■ **WHAT IS NEEDED**
Only one stretch of the records below should be repeated. It starts with the line containing "Individuelle Datenschutzeinstellungen [button]" and goes on through the line containing "Impressum (1690, 1050)", exactly as written.

──────

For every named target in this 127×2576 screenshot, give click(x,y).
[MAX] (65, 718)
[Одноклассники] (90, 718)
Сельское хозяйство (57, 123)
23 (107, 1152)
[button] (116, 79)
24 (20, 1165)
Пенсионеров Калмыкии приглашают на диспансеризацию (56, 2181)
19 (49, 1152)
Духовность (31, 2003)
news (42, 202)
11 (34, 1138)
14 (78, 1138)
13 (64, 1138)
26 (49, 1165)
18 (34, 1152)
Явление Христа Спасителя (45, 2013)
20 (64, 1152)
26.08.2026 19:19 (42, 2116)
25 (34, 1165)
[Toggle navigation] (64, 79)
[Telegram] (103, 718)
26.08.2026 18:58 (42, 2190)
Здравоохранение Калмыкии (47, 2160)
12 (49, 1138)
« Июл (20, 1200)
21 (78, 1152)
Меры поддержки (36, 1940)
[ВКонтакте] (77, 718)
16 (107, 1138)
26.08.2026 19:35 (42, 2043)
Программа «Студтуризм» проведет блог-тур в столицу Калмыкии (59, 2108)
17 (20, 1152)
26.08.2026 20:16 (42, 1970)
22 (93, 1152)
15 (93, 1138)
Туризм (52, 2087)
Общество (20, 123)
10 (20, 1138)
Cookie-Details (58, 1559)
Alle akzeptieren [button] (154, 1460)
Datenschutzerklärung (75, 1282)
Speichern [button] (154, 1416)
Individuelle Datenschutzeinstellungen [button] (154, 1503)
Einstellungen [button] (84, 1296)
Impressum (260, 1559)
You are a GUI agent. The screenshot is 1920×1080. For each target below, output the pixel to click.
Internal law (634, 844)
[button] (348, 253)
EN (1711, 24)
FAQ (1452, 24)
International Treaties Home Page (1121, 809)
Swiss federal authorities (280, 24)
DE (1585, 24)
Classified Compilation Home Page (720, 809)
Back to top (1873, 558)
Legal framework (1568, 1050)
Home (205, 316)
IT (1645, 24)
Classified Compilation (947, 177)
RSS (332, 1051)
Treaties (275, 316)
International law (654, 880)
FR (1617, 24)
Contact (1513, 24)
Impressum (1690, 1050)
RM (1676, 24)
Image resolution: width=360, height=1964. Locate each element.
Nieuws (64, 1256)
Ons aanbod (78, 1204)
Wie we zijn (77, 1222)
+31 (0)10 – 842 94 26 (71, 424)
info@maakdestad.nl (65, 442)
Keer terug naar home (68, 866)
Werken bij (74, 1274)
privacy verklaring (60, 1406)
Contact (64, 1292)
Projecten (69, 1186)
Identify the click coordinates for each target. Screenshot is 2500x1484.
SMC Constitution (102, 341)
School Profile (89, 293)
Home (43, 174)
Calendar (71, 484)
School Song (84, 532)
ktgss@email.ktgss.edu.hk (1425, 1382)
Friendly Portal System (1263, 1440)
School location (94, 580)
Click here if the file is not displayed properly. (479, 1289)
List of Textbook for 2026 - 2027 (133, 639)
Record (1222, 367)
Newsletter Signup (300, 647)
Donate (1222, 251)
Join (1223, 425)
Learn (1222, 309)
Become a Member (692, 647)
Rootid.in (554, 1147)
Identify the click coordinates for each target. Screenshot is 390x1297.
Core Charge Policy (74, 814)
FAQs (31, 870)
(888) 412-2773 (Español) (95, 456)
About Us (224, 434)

──────

■ **SOLUTION FOR THIS PROBLEM**
Individuelle Datenschutzeinstellungen [button] (154, 1503)
Einstellungen [button] (84, 1296)
Impressum (260, 1559)
You are a GUI agent. The screenshot is 1920×1080. For each target below, output the pixel to click.
Internal law (634, 844)
[button] (348, 253)
EN (1711, 24)
FAQ (1452, 24)
International Treaties Home Page (1121, 809)
Swiss federal authorities (280, 24)
DE (1585, 24)
Classified Compilation Home Page (720, 809)
Back to top (1873, 558)
Legal framework (1568, 1050)
Home (205, 316)
IT (1645, 24)
Classified Compilation (947, 177)
RSS (332, 1051)
Treaties (275, 316)
International law (654, 880)
FR (1617, 24)
Contact (1513, 24)
Impressum (1690, 1050)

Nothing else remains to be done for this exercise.